A few weeks before this year’s blowout National Day Parade, the residents of Singapore received an unusual item from the government in their SG50 Fun Pack, the official National Day goodie bag. It was a half-litre bottle with the legend “NEWater” splashed across the brightly colored labeling.

NEWater is recycled wastewater that has been put through a three-step filtration process. The end product is pure water that is more than safe for drinking, although not particularly healthful since it has been stripped of all minerals.

Innocuous though it appeared, the little plastic bottle was a triumphal vindication of Singapore itself, a nation that by all logic should have imploded but defied the odds to become extremely successful. The story of NEWater is the story of how a densely populated, water-scarce city-state once at the mercy of unfriendly neighbours went on to become not only self-sufficient in water but also a global hydro hub.1

The NEWater story begins right after Singapore split from Malaysia in 1965. Realizing that water self-sufficiency was a key area of national self-interest, the government set about looking for new sources of water right away. Singapore did get a lot of rainfall, but being so small, there simply wasn’t enough of a catchment area. So it was necessary to consider unconventional sources of water like recycled wastewater and desalinated water.

Namibia had started recycling wastewater as early as 1968, and Singapore followed suit by building an advanced water reclamation plant in 1974. However, lacking indigenous capability, Singapore had to invite multinational corporations to set up the plant. The cost of licensing the patented recycling technology was prohibitive. The technocrats realized that if this were to be a viable long-term solution, Singapore would have to figure out how to do it on its own.2

To develop the necessary human capital, scholarships were offered, research institutions were set up and research projects were funded. Public-private partnerships were encouraged.

Major multinational players were invited to anchor their regional operations in Singapore. Collaboration was the name of the game, giving local players as many opportunities as possible for knowledge spillovers.

Government trade missions cleared the way for local players to apply their newly-acquired knowledge overseas, in environments where existing technology had to be adapted, thus leading to further innovation at the local level.

In 2003, almost thirty years after the first attempt and after twenty thousand comprehensive tests and analyses, wastewater recycling began again in earnest.

The NEWater Visitor Centre in Singapore.

The battle was only half won, however. The public had to be persuaded to accept recycled water. This was achieved by a concerted public relations effort.
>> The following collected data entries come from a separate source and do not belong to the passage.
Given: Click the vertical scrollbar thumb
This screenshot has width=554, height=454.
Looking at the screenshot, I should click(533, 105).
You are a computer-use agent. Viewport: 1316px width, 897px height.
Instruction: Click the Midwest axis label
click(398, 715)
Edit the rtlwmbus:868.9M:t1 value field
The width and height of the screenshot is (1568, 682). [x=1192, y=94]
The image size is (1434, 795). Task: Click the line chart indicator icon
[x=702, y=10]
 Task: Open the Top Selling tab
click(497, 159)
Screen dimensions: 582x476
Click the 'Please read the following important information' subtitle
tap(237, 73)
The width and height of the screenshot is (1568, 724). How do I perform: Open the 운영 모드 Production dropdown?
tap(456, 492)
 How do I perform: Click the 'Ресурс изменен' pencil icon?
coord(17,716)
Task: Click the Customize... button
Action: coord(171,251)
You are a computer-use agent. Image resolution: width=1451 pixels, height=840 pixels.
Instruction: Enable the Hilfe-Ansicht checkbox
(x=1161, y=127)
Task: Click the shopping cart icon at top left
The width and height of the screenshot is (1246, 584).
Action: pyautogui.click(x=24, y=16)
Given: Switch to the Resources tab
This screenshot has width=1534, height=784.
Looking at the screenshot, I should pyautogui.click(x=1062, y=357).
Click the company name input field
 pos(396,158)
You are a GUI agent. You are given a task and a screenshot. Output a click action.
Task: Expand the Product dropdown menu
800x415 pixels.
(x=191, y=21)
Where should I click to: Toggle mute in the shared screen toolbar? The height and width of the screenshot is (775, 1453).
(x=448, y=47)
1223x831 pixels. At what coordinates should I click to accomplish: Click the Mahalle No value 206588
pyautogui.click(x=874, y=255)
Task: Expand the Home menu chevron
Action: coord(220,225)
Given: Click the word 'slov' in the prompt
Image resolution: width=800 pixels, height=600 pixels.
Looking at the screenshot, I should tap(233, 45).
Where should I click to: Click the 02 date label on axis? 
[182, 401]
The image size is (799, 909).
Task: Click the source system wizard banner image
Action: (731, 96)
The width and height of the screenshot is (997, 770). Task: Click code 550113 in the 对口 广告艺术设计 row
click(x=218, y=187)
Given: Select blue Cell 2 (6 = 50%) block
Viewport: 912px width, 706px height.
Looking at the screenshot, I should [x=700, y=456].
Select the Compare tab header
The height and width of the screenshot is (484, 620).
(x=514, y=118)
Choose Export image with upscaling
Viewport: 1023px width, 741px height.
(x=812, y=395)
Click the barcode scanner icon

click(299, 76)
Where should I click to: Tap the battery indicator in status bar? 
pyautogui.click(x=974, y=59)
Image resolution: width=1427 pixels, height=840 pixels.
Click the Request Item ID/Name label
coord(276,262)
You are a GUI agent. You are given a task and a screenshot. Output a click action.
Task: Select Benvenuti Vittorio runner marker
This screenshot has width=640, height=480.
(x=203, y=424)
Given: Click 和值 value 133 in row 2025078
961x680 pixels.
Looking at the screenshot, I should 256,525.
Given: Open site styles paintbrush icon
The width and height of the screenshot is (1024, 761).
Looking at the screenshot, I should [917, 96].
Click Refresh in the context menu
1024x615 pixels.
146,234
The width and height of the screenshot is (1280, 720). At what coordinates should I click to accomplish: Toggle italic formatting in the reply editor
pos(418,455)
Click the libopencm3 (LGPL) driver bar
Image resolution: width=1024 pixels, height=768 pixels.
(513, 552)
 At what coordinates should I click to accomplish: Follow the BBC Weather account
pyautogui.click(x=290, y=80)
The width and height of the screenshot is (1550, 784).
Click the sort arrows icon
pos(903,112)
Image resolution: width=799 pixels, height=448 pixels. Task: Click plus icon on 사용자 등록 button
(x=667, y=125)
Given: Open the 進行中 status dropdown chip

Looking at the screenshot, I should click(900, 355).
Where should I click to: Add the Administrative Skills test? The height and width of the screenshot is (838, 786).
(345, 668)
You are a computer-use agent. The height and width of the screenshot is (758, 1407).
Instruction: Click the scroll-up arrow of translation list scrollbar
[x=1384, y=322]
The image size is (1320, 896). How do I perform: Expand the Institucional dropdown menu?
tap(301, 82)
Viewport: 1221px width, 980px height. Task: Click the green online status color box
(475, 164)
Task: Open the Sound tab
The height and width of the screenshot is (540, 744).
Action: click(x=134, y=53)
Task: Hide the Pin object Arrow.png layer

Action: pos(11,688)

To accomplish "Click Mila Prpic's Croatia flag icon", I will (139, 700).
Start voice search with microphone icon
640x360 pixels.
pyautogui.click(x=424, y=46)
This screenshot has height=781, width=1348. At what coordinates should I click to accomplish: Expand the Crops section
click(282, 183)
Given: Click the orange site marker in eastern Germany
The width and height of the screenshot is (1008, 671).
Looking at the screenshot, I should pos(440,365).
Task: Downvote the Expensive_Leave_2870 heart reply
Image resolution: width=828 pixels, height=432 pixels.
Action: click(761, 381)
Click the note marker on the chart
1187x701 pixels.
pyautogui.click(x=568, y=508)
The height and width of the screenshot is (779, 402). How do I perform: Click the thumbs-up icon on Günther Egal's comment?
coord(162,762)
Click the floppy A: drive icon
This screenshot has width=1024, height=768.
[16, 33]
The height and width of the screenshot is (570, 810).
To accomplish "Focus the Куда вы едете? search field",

In Australia, a country with an unruly fourth estate, the public debate around recycled water had been dominated by phrases like “treated effluent,” “from toilet to tap” or (my personal favorite) “shit water.” Not so in Singapore. When the government rebranded recycled wastewater as NEWater, the press fell into step. It also followed suit when the government referred to wastewater as “used water,” and to wastewater reclamation plants as “water reclamation plants.”

Furthermore, the government held regular press briefings and reached out to community and religious leaders to convince them of the safety of NEWater. It also opened a NEWater centre where visitors were able to see for themselves how the technology worked.

 

Today, NEWater meets thirty percent of Singapore’s water needs and is on track to meet fifty percent by 2060. Ninety-five percent of NEWater is used in industry, where it is valued for its purity, and the remaining five percent is dissolved in Singapore’s reservoirs, giving it an opportunity to “remineralize” before it enters the drinking water supply.

 

Could the NEWater story have been possible in any other setting? In his book Consumptionomics, the conservationist Chandran Nair argues that strong governments are needed to push through unpopular environmental policies. So, maybe not.

But in a more robust marketplace of ideas, other, less technology-intensive but more palatable ways of conserving water might have been considered instead. It’s worth noting that European cities like Berlin and Amsterdam don’t recycle drinking water and have a water-rich hinterland, yet have far lower per capita water consumption than Singapore.